第8章 荒北の荒北は荒北さんの荒北
「メイ!!」
「はーい」
はいではない!!と口煩い東堂を放って、
「早くどうにかしなよ」
と、宮田と並んで外で作業する光景は今ではもうお馴染みで
「・・・さて私の好きな人は誰でしょう?」
と、いきなりきけば
「荒北」
そう速答される。
「いつから好きなんだろう・・・」
俺に聞くなよと宮田が笑う。
「気づいたなら、今日決戦だな。」
「え?今日?!?」
「お前悩んでる時間長すぎ。

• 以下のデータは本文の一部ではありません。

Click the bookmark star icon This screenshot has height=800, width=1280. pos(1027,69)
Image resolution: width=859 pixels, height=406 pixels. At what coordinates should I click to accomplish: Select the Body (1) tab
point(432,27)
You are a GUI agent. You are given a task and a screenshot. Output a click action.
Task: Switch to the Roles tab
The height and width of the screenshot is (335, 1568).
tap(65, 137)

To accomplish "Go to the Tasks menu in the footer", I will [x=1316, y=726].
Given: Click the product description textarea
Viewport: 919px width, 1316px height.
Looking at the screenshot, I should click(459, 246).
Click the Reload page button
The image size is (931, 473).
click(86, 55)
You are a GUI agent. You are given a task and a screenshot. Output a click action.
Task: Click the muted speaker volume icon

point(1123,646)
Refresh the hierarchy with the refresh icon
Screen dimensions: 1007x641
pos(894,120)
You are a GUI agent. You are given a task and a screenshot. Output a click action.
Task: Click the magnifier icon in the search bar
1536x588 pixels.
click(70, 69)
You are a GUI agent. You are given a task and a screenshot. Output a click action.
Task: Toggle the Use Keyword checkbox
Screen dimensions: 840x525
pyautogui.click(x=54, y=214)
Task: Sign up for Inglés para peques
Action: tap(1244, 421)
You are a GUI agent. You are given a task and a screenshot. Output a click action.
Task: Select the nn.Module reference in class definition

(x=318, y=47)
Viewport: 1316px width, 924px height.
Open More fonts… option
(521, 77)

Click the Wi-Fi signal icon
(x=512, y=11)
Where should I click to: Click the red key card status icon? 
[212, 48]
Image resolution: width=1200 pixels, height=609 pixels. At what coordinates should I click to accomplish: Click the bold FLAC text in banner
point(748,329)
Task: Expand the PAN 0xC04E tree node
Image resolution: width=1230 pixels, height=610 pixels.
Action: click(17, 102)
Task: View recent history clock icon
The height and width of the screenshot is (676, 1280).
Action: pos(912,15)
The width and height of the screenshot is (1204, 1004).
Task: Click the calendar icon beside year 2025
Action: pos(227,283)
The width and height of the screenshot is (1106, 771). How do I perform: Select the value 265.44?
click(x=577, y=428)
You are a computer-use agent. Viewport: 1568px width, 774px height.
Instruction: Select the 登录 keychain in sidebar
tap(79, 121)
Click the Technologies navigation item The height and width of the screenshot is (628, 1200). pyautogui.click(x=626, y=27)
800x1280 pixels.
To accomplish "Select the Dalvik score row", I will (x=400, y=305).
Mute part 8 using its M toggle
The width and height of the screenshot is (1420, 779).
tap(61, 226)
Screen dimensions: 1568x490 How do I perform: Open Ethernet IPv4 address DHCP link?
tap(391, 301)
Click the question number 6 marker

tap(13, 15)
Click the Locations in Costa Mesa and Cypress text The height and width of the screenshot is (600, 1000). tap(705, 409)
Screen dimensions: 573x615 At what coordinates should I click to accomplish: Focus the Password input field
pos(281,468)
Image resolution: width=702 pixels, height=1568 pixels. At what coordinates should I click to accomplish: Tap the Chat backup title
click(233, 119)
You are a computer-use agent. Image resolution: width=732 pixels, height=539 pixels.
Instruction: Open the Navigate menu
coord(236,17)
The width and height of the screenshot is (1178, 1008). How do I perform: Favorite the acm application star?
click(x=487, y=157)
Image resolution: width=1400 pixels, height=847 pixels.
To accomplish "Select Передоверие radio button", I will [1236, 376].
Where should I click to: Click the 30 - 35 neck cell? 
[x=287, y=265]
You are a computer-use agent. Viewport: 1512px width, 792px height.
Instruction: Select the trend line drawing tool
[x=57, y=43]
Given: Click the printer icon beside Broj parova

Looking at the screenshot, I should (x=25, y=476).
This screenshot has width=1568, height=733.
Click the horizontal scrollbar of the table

ちゃっといけ!ちゃっと!」
「立派な乙女心が!」
「メイにそんなもん要らないだろ」
(いるだろう!)
とにかく今日なと言われたその日は案の定何もできず、東堂とも気まずくなりかけてきたある日の事。
「メイ!」
「今日!」
廊下ですれ違った東堂にそう返せば
「必ずだぞ!」
と返ってくる。ここ何日もずっと考えて覚悟ができた。荒北を好きだが今は伝えない。インハイが終わるまではとりあえずの仲直りをしようと意気込んできたのだ。
昼休みが終わり、授業も終わり、部活に移動する時間。
(言わなくちゃ、言わなくちゃ)
後ろで席を立つ音がして荒北が横を通っていく。
(言わなくちゃ!)
何度タイミングを逃してきた事か。動けばすぐだし、動かなければずっとこのままだ。
「荒北君!」
廊下で名を呼べば、なんだと言わんばかしの荒北。
「ちょ、ちょっと待って」
急いで荷物を持って、廊下に居なかったらという不安にかられながら教室を出ると、
「おせー・・・」
と自分を待っており、2人歩き出すと暫くの沈黙。
「もうね」
その沈黙を破ったのは名
「もう良いんだ」
「何が?」
そういえば荒北は2人で居る時は声を張り上げることがないなとふと思った。荒北を怖がる人が多いが、始めから自分に対しては怖くなかったなと思い、久々に並んで歩くこの雰囲気が心地よく感じ
「荒北君と離れるの。辛いだけだから」
と最後の一言は内に秘めたつもりが口に出ており
「あっそ」
とそっけない荒北に少し残念さが残り、ふと荒北を見ると顔が鉢合わせになった。
「こっち見んな」
一瞬、荒北の手のひらで視界を塞がれる。離されるといつもの荒北。
「もう良いのかよ」
「良いんだよー」
荒北の隣でうきうきしている名
「あっそ」
「そーよ。」
だって、あの荒北が嬉しそうにしてる様に見えた。初めてみた表情が特別に思える。